Memory for the Future

Pierre-François Ouellette art contemporain is pleased to present "Memory for the Future" an exhibition that looks at context and content in contemporary art. Memory for the Future refers to a process of imagining both past and potential future events. This "mental time travel" is an essential element in the process of analyzing what we do and how we make choices for the future. Our artists demonstrate this back and forward thinking in their work; repeating, referencing, re-inventing. The artist's ability to contextualize current work is a key element in her/his practice. Memory made for the future is the path of continuity in an artist's career, and in the dialogue of contemporary art it is used to follow and anticipate the artist's direction.

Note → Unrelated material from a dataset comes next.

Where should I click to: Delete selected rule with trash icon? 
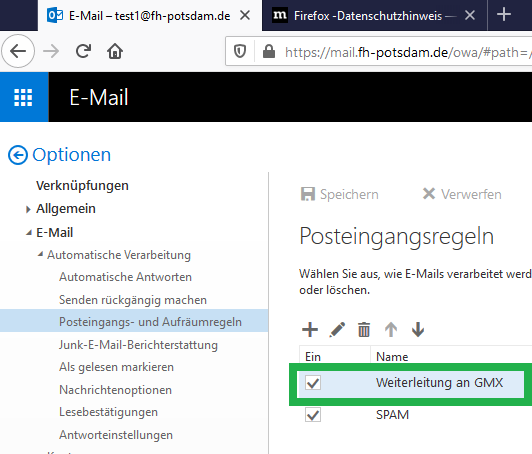[364, 329]
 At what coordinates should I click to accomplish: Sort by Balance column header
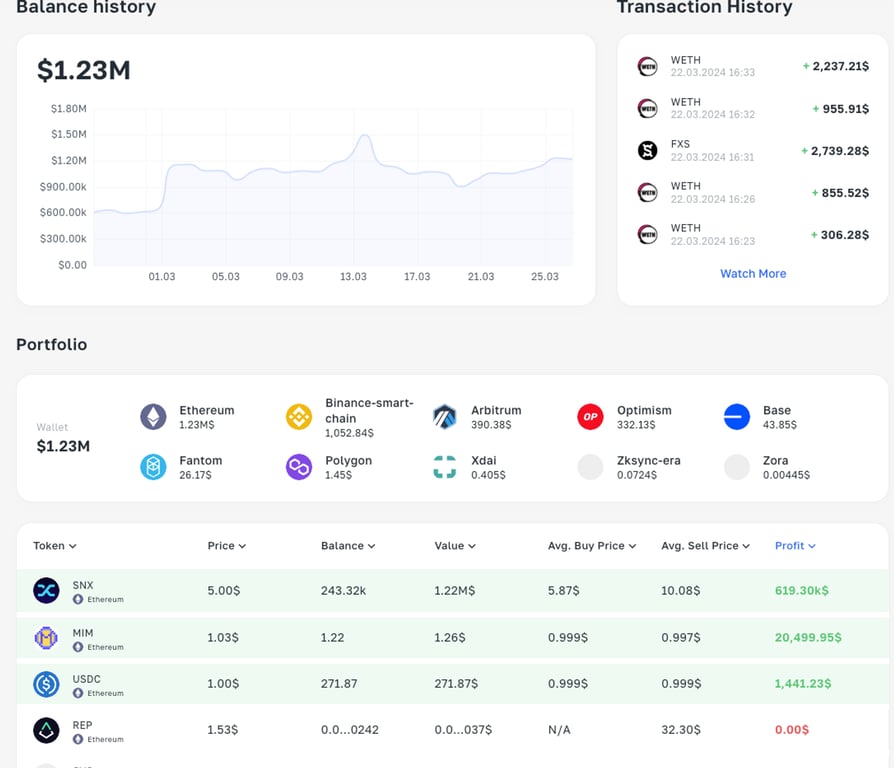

Elements of past work that make their way into an artist's current work may be based upon a technique of applying ink to paper in which previous series become negative images. They may also stem from a desire to revisit the space within an important recording studio, or to analyze relationships and imagine solutions with words or music. Memory for the Future is also visible in work that captures the artist's domain as a studio or as a vision of cultural traditions that are juxtaposed with the reality and perceived future of their environment. What comes from this alternating memory is a view contained in works that offer a decisive moment, that is not a static moment in time, but rather a collection of past and future visions.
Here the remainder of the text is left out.